Extrait choisi:
┌──

Du 17 au 19 février 2025, l’Institut Pacte Éducatif Africain, organe chargé d’appuyer les conférences épiscopales à implémenter le Pacte Éducatif Africain signé à Kinshasa, le 06 novembre 2022, et présenté au Saint-Père, le 1 juin 2023, a organisé un séminaire régional portant sur le thème : « Réflexions sur les missions de l’école catholique dans la perspective du Pacte Éducatif  Global du Pape François et du Pacte Éducatif Africain ».

Sous l’inspiration du Pape François, le Pacte Éducatif Africain  a été élaboré. Celui-ci présentent les orientations devant être la base à partir de laquelle les différents domaines à travers lesquels l’Église catholique accomplit sa mission éducatrice sont appelés à se renouveler et à se renforcer, dans le but de contribuer à l’évènement d’une Afrique meilleure, à l’heure des conflits et des guerres fratricides, de la corruption, des inégalités sociales, de l’exploitation abusive des ressources naturelles, etc. Soulignons que l’école, pour l’Eglise, occupe une place de choix à côté des domaines de la catéchèse, de la liturgie, des mouvements de jeunes, etc. Ce séminaire a rassemblé les délégations venus principalement des conférences épiscopales du Burundi, du Rwanda et de la République Démocratique du Congo.

L’Église Famille de Dieu réunie au sein de l’Association des Conférences Épiscopales de l’Afrique Centrale (ACEAC) s’engage en faveur du dialogue afin de trouver une solution durable aux conflits prévalant dans la région des Grands-Lacs. Dans le même esprit, l’Institut Pacte Éducatif Africain a organisé un séminaire pour encourager des réflexions sur les missions de l’école catholique à la lumière du Pacte Éducatif Africain afin de faire de l’école catholique un instrument de changement, de la paix et du vivre ensemble dans cette région d’Afrique souffrant des conflits armés depuis plusieurs décennies.

Reprenant les propos du cardinal Fridolin Ambongo, archevêque de Kinshasa en République Démocratique et président du Symposium des Conférences Épiscopales d’Afrique et de Madagascar, prononcés lors de l’homélie pendant la messe clôturant le tout premier congrès africain sur l’éducation catholique, tenu à Abidjan en Côte d’Ivoire, du 7 au 10 décembre 2023, le coordinateur de l’Institut Pacte Éducatif Africain a précisé que l’école catholique doit se remettre en question parce que beaucoup de responsables des politiques qui endeuillent les populations africaines sont passés par l’école catholique. L’Institut Pacte Éducatif Africain, dans cette perspective, doit œuvrer pour faire de l’éducation catholique un instrument de changement radical en Afrique. Pour cela, il est appelé à appuyer l’école catholique, entre autres, pour en améliorer la qualité et la contribution de l’éducation scolaire catholique dans la préparation d’un avenir meilleur. Précisons que la République Démocratique du Congo compte plus de 22000 établissements catholiques, au moment où le Burundi en compte plus de 700 et le Rwanda en dénombre plus de 1300.

└──

Entrées du corpus:
┌──

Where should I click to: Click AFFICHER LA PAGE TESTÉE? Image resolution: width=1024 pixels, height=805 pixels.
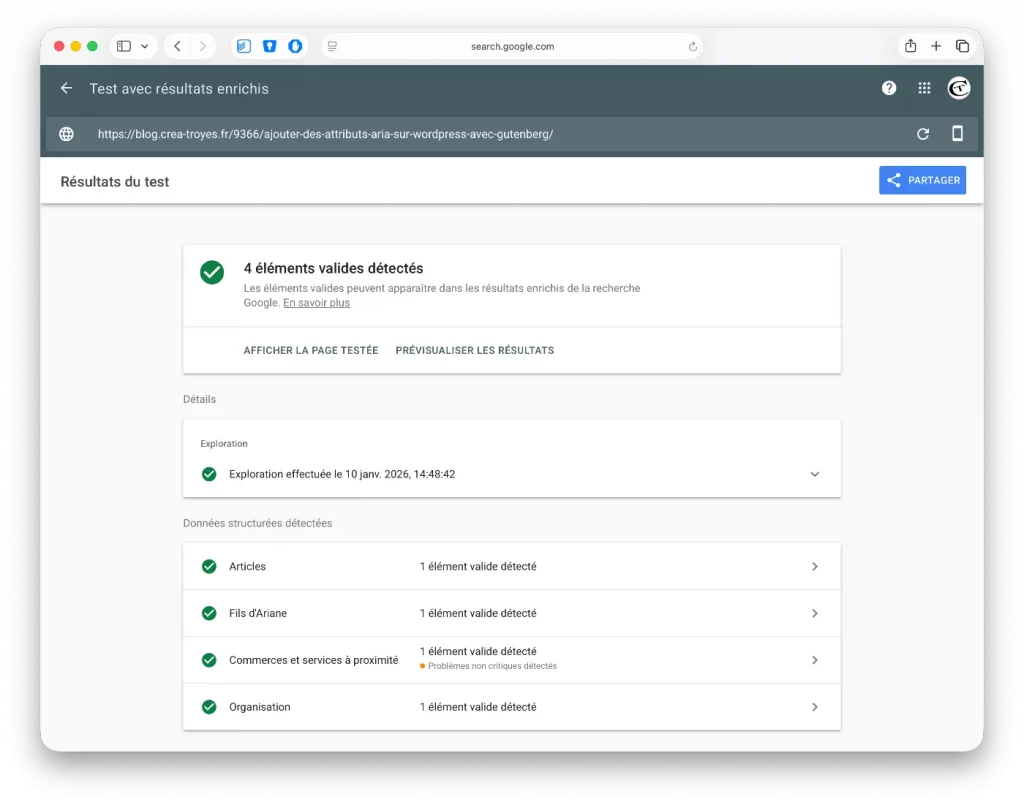[311, 350]
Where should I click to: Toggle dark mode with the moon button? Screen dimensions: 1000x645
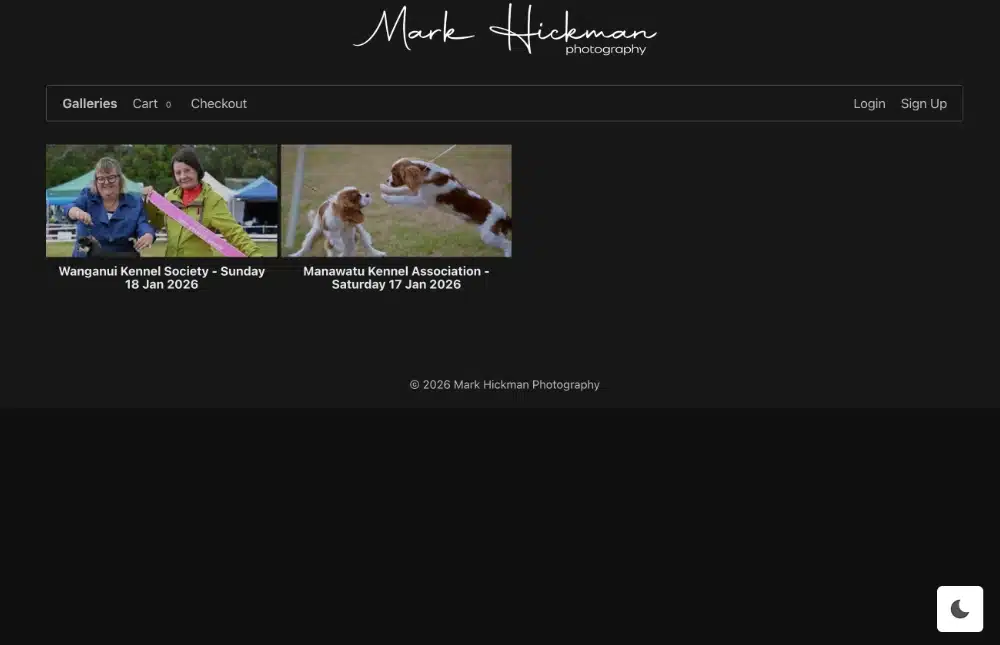coord(959,609)
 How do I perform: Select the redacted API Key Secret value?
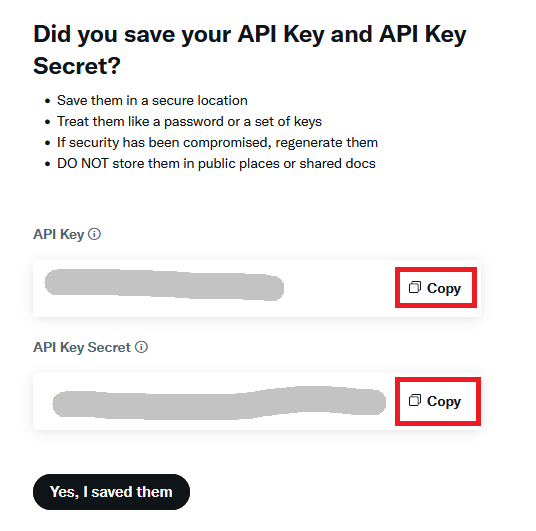point(219,403)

└──

À faire:
A – Réécrivez sous forme de liste le paragraphe de l'extrait qui commence par « L’Église Famille de Dieu réunie », en conservant ses faits principaux.
B – D'après l'extrait, combien d'établissements catholiques le Rwanda compte-t-il ?
C – Reprenez le passage de l'extrait allant de « Sous l’inspiration du » jusqu'à « Démocratique du Congo. », en substituant « colloque » à « séminaire ».
On peut se passer des entrées.

Solutions par tâche:
A –
- L'Église Famille de Dieu, réunie au sein de l'ACEAC, s'engage pour le dialogue afin de trouver une solution durable aux conflits de la région des Grands-Lacs.
- Dans le même esprit, l'Institut Pacte Éducatif Africain a organisé un séminaire de réflexion sur les missions de l'école catholique à la lumière du Pacte Éducatif Africain.
- Objectif : faire de l'école catholique un instrument de changement, de paix et de vivre ensemble dans cette région, touchée par des conflits armés depuis plusieurs décennies.

B – Plus de 1300.

C –
Sous l’inspiration du Pape François, le Pacte Éducatif Africain  a été élaboré. Celui-ci présentent les orientations devant être la base à partir de laquelle les différents domaines à travers lesquels l’Église catholique accomplit sa mission éducatrice sont appelés à se renouveler et à se renforcer, dans le but de contribuer à l’évènement d’une Afrique meilleure, à l’heure des conflits et des guerres fratricides, de la corruption, des inégalités sociales, de l’exploitation abusive des ressources naturelles, etc. Soulignons que l’école, pour l’Eglise, occupe une place de choix à côté des domaines de la catéchèse, de la liturgie, des mouvements de jeunes, etc. Ce colloque a rassemblé les délégations venus principalement des conférences épiscopales du Burundi, du Rwanda et de la République Démocratique du Congo.